**Task to carry out**. All lines in the records that carry the string "page" are to be shown.

Top of Supplied material

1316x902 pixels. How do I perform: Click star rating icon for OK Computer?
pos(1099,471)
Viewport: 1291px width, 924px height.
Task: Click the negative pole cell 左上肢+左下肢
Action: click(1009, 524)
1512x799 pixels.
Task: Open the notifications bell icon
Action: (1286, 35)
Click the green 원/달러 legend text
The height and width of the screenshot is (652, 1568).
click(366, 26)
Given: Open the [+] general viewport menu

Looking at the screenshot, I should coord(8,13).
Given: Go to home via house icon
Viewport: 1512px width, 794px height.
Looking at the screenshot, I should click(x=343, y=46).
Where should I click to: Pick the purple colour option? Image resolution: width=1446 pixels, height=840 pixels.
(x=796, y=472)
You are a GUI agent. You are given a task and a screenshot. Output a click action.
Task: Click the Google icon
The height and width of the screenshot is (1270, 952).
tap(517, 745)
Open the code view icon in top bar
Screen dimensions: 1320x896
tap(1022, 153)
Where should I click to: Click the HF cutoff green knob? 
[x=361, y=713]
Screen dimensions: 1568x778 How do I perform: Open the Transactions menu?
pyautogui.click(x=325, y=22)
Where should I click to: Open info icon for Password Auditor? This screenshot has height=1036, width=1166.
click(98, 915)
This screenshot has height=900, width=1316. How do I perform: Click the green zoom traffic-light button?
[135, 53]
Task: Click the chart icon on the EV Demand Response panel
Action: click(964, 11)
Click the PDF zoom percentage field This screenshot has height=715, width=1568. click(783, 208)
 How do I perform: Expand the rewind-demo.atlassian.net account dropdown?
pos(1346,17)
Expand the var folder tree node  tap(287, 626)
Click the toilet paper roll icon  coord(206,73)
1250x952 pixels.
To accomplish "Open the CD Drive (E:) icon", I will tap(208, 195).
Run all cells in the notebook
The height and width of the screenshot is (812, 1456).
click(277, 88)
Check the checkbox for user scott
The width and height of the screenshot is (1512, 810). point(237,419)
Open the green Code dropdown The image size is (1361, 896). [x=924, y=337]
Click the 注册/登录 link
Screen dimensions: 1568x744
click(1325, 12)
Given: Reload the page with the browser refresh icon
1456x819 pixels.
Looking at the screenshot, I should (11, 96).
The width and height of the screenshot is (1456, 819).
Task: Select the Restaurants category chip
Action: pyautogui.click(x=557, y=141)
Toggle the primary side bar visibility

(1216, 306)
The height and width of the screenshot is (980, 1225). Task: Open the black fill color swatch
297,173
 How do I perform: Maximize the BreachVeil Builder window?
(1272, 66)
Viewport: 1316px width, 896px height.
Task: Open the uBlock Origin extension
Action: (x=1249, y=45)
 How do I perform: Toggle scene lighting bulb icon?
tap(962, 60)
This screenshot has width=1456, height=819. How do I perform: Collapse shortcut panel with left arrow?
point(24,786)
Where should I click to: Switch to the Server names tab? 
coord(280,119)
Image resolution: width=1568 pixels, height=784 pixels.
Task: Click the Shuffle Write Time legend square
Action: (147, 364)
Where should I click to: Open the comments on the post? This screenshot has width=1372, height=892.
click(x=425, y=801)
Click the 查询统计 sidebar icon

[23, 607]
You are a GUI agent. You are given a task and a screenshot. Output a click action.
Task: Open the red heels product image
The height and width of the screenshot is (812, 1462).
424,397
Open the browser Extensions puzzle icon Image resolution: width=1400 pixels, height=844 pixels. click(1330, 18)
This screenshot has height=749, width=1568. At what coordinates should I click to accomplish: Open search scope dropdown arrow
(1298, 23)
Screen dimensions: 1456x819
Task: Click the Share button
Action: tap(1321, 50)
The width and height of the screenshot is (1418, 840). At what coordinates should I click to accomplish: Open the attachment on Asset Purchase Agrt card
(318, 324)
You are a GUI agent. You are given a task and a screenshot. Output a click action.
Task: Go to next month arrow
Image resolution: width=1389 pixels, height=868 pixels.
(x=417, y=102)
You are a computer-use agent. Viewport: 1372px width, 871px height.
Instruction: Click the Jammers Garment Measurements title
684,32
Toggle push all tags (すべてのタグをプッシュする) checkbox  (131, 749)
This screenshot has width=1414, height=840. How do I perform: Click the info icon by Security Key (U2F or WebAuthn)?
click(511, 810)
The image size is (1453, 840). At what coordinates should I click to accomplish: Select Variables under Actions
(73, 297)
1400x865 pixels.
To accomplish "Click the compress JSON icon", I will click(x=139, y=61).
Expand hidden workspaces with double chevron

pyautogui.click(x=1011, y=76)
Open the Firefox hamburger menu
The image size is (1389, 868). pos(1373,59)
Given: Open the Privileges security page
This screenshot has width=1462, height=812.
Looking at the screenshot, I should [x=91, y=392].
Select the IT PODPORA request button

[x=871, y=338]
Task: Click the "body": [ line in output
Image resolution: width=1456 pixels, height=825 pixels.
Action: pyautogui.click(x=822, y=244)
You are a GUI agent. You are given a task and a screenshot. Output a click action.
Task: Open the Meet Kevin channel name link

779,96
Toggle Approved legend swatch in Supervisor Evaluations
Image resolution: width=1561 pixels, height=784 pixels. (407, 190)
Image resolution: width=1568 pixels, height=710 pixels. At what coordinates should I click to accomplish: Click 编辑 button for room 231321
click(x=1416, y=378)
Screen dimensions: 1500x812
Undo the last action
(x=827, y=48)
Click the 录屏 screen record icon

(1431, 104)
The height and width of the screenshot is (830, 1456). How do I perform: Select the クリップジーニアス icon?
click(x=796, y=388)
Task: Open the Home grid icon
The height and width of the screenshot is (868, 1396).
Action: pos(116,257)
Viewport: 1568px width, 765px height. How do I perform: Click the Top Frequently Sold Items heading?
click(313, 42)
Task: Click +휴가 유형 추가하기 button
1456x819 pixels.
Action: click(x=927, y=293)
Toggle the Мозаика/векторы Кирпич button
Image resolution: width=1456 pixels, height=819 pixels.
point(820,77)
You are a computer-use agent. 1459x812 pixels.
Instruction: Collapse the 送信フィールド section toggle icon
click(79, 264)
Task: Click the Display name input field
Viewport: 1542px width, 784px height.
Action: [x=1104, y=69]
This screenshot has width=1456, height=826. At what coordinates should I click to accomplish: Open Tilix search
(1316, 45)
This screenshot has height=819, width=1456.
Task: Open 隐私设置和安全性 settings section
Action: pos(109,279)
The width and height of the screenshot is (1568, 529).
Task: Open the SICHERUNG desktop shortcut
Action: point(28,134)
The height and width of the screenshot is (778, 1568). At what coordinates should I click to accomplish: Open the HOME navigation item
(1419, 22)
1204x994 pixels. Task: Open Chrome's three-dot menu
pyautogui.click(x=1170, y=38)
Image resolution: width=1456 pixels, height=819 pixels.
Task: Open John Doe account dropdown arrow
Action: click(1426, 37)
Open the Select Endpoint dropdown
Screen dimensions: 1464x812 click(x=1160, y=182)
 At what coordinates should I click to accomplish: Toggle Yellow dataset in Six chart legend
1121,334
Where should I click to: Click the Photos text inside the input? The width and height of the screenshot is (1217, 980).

Bottom of Supplied material

**Your response**.
Given: Reload the page with the browser refresh icon
Given: Open the Privileges security page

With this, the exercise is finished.